More specificity is probably called for, as I have been under the same impression for quite a while. Directors of companies are now asked to consider stakeholder value rather than shareholder value when making decisions. A stakeholder can be a person whose environment is impacted by the decision, employees who may or may not be shareholders, customers, etc.
The law obliges management of a publicly traded company to report fairly to its shareholders its assets, liabilities, revenues, costs, and certain other items such as the compensation of the five most highly compensated officers.
If a shareholder believes that management is not maximizing profits, the shareholder is at liberty to take his or her money and go elsewhere, by selling his or her shares.
If that shareholder elects instead to sue, they will almost certainly lose, absent specific evidence of bad faith or of breaches of the duties of care or loyalty, for example.
The "business judgement rule" [0] compels courts to defer to the judgement of the executives of a business, on the basis that they have a bona fide interest in that business and its activities, and understand them better than either the court or J. Random Shareholder ever could.
"The business judgment rule is very difficult to overcome and courts will not interfere with directors unless it is clear that they are guilty of fraud or misappropriation of the corporate funds, etc." [1]
Shareholder value[1], not shareholder profit. There's a subtle but important difference. It's pretty easy to engineer short term profits, but usually results in cannibalizing long-term value.
The amassed engineering talent and accumulated knowledge-base at Google is a strategically important asset to Google, and defection of that knowledge-base en-masse would be a very bad thing. Both by handicapping Google's ability itself while simultaneously seeding the marketplace with a large concentration of individuals that know the inner workings of Google technology. While this already happens through normal attrition, happening en-masse would be far more of a market risk.
In this instance, Google employees being as vocal as they are is more influential than you make it sound. Even viewing it through the lens of shareholder value. Which is also not actually a legal requirement, which [1] provides details about towards the end.
This based on a bad theory of corporate governance. "Shareholder value" is very vague and doesn't much restrict what companies do in practice. Companies can do opposite things while claiming to care about shareholder value.
Also, due to Google's dual class stock, the founders cannot lose control of the company. If the company has lost its way, you can definitely blame them; they do have the power to make big changes.
Companies like this do care about the stock price, but that's because employees (including powerful managers) own stock or options and want it to go up. If you want a company to pay less attention to the stock market, the best way would be to stop compensating employees this way.
And if Google happened to be run by Larry Ellison or Rupert Murdoch trust me we would be paying for every single search query being run.
Value matters.
Even if they aren't perfect. Even if they cannot be achieved. Stating and restating your values simplifies moments when ambiguity and uncertainty and suffering test you.
I am starting to to think I would prefer if I could pay a company for a service directly, get the service and that's it. Instead we have all these "free" services that do all kinds of sleazy things with our data behind our backs.

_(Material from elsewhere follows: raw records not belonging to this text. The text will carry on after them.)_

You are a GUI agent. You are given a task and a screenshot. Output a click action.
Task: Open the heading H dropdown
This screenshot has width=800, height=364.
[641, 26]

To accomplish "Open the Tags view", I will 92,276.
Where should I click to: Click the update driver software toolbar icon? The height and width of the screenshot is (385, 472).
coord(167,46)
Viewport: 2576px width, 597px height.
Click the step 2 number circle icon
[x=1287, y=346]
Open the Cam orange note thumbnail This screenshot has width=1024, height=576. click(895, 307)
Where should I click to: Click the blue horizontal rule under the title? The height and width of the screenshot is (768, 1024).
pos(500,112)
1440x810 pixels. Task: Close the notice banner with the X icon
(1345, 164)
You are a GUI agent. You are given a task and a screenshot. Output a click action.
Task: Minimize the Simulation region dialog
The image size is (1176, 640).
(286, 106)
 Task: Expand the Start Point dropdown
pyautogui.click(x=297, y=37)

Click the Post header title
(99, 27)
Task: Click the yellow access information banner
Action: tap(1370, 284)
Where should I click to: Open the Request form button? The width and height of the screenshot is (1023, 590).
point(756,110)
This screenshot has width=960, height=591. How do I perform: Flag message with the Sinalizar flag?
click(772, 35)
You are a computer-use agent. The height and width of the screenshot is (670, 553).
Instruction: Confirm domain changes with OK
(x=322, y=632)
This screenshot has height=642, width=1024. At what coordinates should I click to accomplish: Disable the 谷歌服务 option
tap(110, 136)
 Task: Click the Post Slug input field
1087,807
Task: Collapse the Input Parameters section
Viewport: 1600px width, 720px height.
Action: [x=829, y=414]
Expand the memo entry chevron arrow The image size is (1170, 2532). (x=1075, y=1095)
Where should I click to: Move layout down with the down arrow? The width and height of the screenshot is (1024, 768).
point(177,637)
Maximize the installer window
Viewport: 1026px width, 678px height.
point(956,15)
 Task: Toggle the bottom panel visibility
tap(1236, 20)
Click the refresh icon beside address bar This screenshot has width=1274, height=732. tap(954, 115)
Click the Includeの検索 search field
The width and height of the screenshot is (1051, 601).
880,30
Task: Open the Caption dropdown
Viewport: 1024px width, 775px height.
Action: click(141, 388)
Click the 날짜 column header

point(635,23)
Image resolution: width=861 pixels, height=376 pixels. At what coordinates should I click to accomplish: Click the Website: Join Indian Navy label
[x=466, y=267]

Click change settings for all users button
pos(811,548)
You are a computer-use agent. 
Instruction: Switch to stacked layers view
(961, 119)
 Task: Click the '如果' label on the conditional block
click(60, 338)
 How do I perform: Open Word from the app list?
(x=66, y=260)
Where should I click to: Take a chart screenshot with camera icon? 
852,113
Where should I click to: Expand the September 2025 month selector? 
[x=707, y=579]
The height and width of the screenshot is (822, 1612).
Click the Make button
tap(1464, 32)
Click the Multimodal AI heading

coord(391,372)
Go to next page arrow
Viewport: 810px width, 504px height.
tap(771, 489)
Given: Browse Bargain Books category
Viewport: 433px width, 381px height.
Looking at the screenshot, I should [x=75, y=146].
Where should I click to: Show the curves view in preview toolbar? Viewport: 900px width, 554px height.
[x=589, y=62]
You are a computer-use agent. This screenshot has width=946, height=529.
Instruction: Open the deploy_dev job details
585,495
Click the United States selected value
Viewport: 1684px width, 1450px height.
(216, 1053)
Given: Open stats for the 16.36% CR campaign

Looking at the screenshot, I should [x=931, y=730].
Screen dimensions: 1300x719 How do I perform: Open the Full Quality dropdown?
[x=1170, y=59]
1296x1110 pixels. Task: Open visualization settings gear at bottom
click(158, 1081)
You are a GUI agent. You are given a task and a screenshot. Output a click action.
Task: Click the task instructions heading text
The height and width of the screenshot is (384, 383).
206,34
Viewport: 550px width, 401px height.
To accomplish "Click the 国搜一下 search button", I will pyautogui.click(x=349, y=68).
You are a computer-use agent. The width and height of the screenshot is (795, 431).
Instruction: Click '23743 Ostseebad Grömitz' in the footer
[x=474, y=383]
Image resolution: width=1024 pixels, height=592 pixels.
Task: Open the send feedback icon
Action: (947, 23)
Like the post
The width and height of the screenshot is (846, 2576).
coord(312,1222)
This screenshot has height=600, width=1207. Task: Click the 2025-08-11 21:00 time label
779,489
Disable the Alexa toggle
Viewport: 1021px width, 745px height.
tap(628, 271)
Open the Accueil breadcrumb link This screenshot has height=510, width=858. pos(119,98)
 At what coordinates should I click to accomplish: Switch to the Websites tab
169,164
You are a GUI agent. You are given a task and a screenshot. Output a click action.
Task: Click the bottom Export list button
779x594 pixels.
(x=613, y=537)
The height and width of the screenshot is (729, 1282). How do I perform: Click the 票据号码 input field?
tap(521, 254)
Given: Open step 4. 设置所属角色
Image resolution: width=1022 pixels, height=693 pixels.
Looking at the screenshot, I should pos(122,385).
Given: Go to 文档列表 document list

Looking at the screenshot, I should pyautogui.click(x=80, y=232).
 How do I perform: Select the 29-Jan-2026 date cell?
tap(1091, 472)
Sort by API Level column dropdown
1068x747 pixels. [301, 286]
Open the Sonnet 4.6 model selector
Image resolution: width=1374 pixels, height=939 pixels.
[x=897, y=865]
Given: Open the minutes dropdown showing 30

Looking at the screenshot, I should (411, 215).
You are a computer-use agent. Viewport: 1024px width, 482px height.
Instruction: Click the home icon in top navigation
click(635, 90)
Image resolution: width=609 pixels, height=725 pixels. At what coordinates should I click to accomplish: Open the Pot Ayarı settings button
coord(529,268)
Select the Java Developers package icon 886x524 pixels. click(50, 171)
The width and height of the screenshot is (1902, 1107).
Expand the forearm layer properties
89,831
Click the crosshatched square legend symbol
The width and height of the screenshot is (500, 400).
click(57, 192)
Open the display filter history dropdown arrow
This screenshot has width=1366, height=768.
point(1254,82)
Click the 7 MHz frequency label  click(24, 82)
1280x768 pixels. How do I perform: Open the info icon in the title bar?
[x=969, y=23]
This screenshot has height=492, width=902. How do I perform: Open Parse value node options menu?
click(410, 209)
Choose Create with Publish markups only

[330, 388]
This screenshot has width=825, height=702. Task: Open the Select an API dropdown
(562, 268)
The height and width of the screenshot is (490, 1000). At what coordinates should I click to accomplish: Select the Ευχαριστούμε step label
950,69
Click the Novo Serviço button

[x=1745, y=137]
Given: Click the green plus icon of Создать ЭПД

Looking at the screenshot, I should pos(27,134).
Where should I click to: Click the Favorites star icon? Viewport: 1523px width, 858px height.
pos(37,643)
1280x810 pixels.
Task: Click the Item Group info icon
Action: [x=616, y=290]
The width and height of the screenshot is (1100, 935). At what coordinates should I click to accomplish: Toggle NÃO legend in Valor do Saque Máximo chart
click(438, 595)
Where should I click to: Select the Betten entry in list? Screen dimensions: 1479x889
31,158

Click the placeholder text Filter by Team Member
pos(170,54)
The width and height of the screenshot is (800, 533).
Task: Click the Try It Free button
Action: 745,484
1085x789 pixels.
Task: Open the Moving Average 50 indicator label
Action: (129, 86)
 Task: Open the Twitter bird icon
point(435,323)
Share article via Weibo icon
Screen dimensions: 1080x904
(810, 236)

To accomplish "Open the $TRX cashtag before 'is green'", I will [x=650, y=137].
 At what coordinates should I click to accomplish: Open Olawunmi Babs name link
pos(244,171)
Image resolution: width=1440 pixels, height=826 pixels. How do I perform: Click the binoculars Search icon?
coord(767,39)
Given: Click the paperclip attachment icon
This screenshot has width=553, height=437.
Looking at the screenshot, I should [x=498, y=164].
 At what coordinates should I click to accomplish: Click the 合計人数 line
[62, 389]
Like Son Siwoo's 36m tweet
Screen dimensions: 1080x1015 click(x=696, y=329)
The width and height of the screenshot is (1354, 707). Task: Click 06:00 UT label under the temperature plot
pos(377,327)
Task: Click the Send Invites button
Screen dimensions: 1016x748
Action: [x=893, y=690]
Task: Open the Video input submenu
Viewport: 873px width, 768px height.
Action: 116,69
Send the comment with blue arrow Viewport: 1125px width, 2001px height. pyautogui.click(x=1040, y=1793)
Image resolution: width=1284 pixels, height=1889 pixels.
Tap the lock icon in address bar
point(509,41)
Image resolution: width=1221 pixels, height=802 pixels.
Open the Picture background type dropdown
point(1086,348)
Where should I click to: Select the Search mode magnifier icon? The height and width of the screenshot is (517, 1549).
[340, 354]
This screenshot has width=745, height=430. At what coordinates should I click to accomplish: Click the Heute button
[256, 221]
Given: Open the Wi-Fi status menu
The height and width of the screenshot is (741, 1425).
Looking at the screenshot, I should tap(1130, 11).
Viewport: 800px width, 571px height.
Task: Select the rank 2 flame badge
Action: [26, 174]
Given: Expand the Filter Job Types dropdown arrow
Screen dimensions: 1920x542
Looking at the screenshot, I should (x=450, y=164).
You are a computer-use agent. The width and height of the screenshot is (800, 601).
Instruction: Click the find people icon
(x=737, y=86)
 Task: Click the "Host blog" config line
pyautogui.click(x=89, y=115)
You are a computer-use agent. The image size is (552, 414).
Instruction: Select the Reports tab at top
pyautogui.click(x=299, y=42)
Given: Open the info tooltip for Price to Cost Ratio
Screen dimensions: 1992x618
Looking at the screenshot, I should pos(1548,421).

I just wonder at what point public perception becomes so negative that they're actually jeopardizing profits. Not only are they getting criticized by the general public and the US government, but they've reached a point where their own employees are speaking out against them and even leaving the company on ideological grounds.
The problem may be that the public doesn't seem to get it. They just don't seem to process, or care, that google is mining everything they give them - search, email/calendar/etc, Android, etc etc. I guess a lot of it is behind the scenes enough that they don't understand it or don't get riled up like they do about Facebook and the like.
I have a non-technical friend who doesn't use facebook, pays for everything in cash, and will only use e2e encrypted chat clients, but he has this irrational hate for apple because "hipsters" and uses an android phone that literally documents his every move. It drives me crazy.
what cracks me up is I got downvoted but I'm pretty I'm right. Over on Ars people are excited about Google Fi.. which.. you know.. is just feeding even more data to the machine.. but hey it's Google and they said "Do No Evil" twenty years ago.